10:53Ce qu'on sait, c'est que Trump se présente comme le meilleur ami qu'Israël ait jamais eu. Et que lorsqu'il était président des États-Unis,
11:02il a eu une politique très pro-israélienne, notamment avec des mesures symboliques très fortes. Par exemple, il avait déplacé l'ambassade américaine
11:10d'Hotel Aviv à Jérusalem, ce qui était extrêmement important. Il avait aussi, par exemple, coupé les aides américaines à l'UNRWA,
11:17qui est l'agence onusienne d'aide aux réfugiés palestiniens. Donc il avait un discours très pro-israélien, peut-être plus encore que Kamala Harris.
11:27Même si c'est très flou. Par exemple, Trump dit qu'il est le président... Le meilleur ami qu'Israël ait jamais eu. Et a expliqué que jamais le Hamas
11:36n'aurait attaqué Israël s'il avait été président. Mais ce sont des discours qui sont très flous. Ce qui est important sur ça à noter, c'est que Trump
11:44a une base électorale évangélique qui est extrêmement attachée à la question d'Israël. Et que cette base-là le pousse à un discours offensif sur ça.

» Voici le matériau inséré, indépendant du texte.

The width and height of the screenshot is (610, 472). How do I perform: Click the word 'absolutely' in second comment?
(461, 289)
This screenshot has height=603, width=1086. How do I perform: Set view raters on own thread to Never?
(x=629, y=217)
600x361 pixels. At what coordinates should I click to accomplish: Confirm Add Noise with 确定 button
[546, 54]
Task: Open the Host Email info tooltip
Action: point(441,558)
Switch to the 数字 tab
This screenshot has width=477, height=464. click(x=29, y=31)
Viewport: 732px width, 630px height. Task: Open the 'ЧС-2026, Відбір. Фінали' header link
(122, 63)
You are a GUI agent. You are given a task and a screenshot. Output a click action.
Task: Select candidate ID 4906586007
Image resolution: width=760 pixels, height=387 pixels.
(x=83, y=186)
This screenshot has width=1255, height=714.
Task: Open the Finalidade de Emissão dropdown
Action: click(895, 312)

11:56Mais après, il faut voir à quel point les discours et les actes correspondent. Après, Trump a critiqué à plusieurs reprises Netanyahou sur la manière
12:02dont il conduisait la guerre. Mais ce sont des propos qui étaient flous, encore une fois. Et sur le fond du sujet, Trump a adopté des positions
12:10qui étaient beaucoup plus favorables à Israël qu'à la Palestine. Et il se présente lui-même comme le meilleur ami qu'Israël ait jamais eu.

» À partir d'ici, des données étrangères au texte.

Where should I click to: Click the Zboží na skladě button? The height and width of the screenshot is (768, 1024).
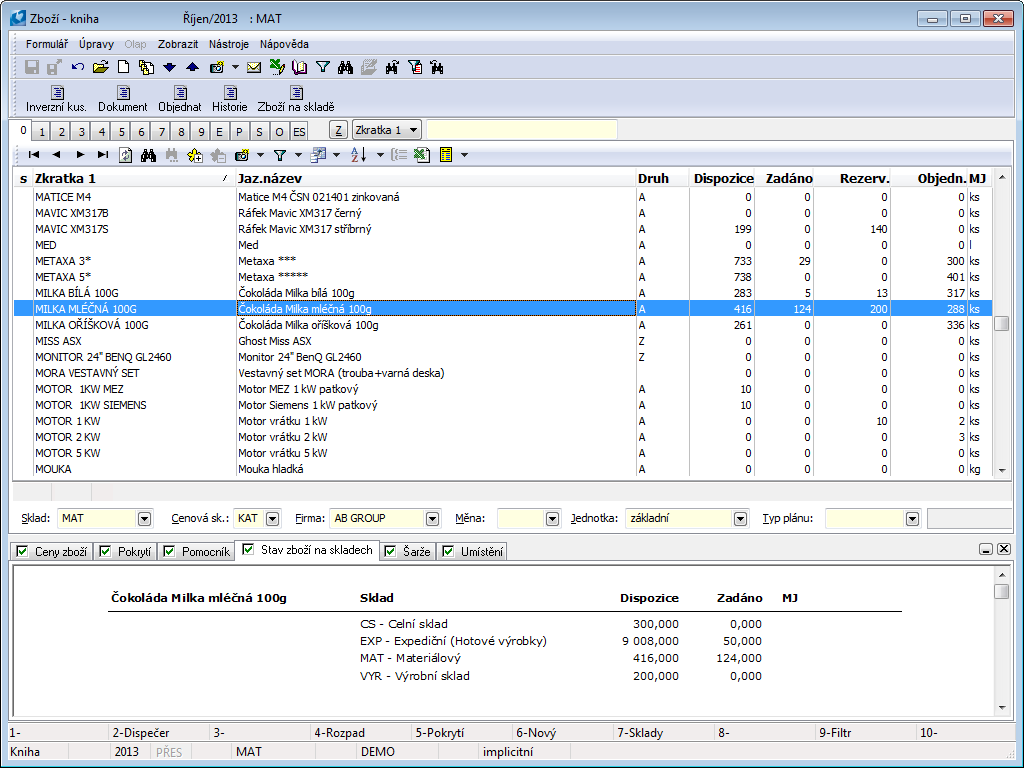(x=295, y=99)
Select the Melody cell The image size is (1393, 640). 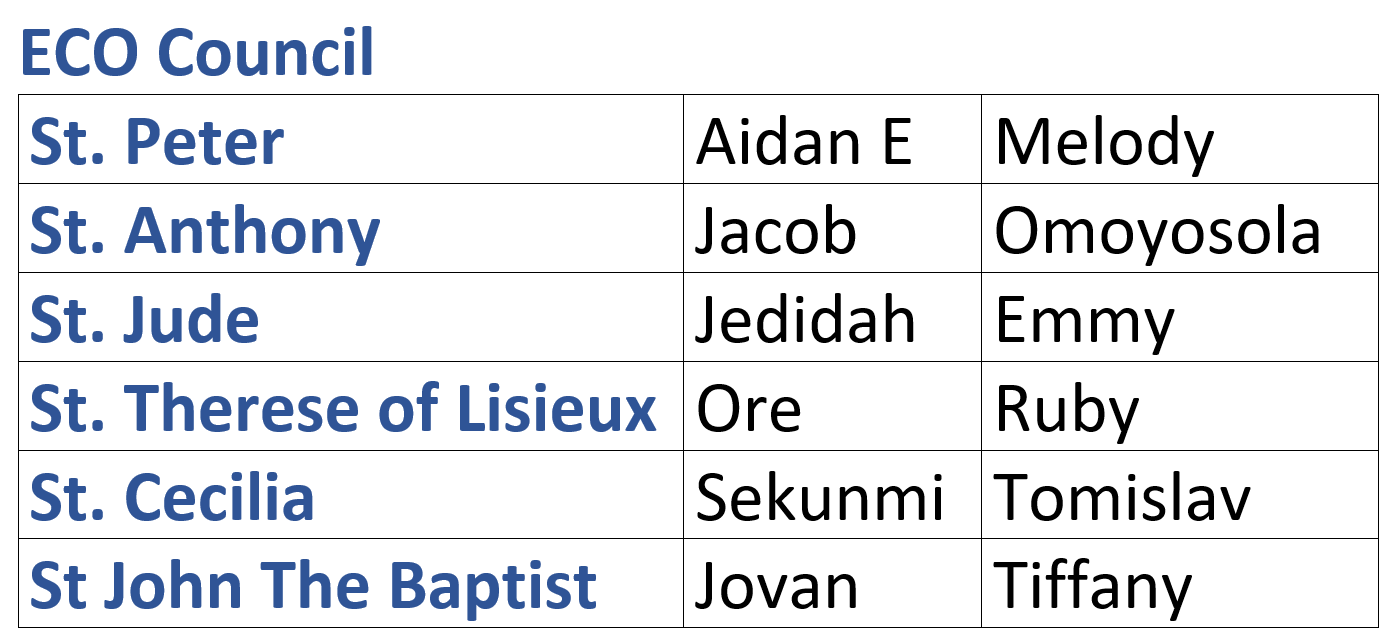click(x=1180, y=140)

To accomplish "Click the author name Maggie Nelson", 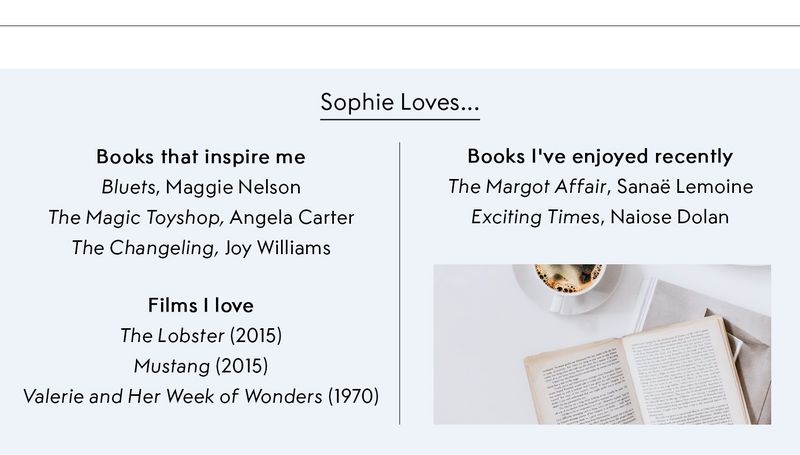I will point(233,187).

12:17Pour terminer, concrètement, quelle va être la place des États-Unis dans le monde dans les jours, les mois, les années qui viennent ?

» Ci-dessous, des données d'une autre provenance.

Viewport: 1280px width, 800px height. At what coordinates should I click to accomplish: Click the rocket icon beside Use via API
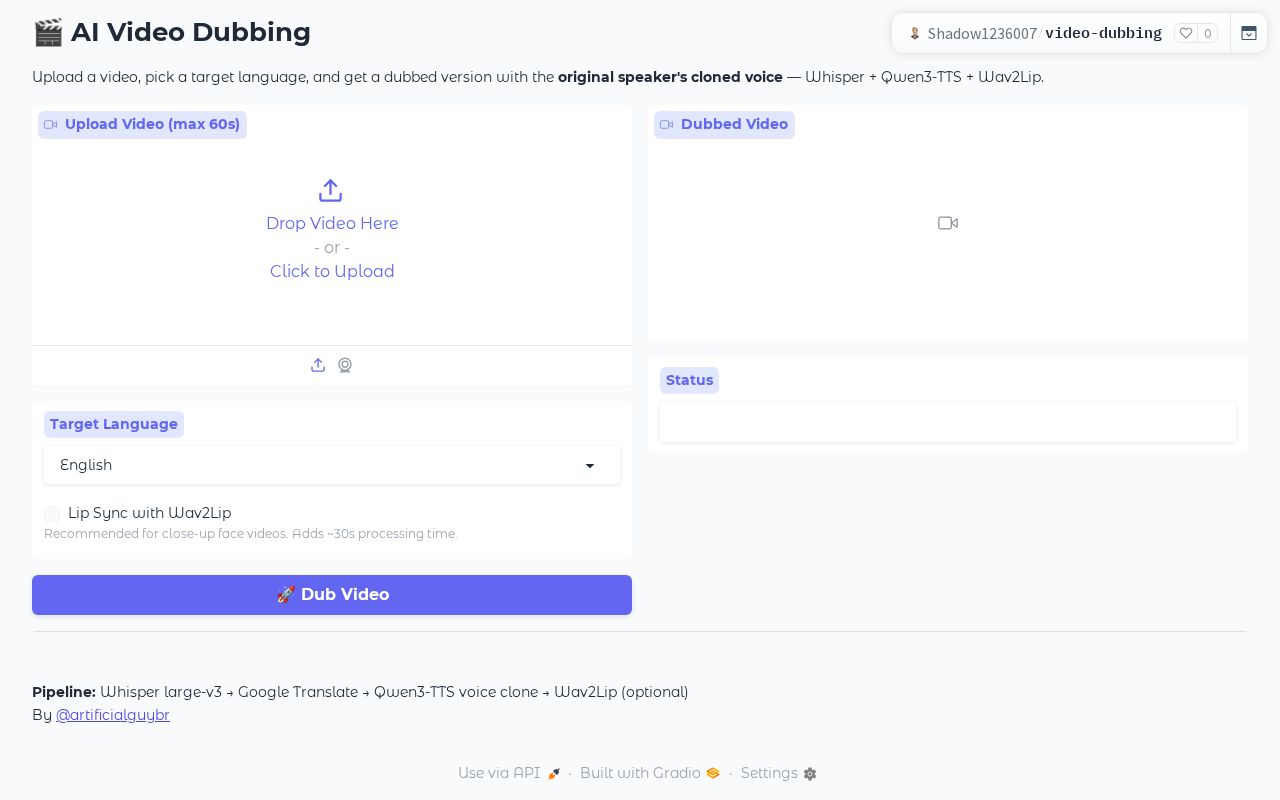[553, 774]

12:25On peut s'attendre avec prudence à un pays qui s'engage moins dans les organisations multilatérales, qui se retire un peu de ces structures-là
12:37et qui cherche davantage à avoir des relations bilatérales avec tous les États. Après, sur beaucoup de sujets, pour l'instant, c'est trop tôt
12:44pour savoir ce qui va devenir. On peut s'attendre à une rupture majeure sur l'Ukraine. On peut s'attendre à des tensions avec l'OTAN,
12:50avec les pays européens, qui chercheront, eux, à rester unis et à ne pas se diviser, à avoir chacun des positions différentes
12:59par rapport à ce que veulent les Américains. Voilà. — Merci beaucoup, Samuel, pour tous tes éclairages. — Merci à vous.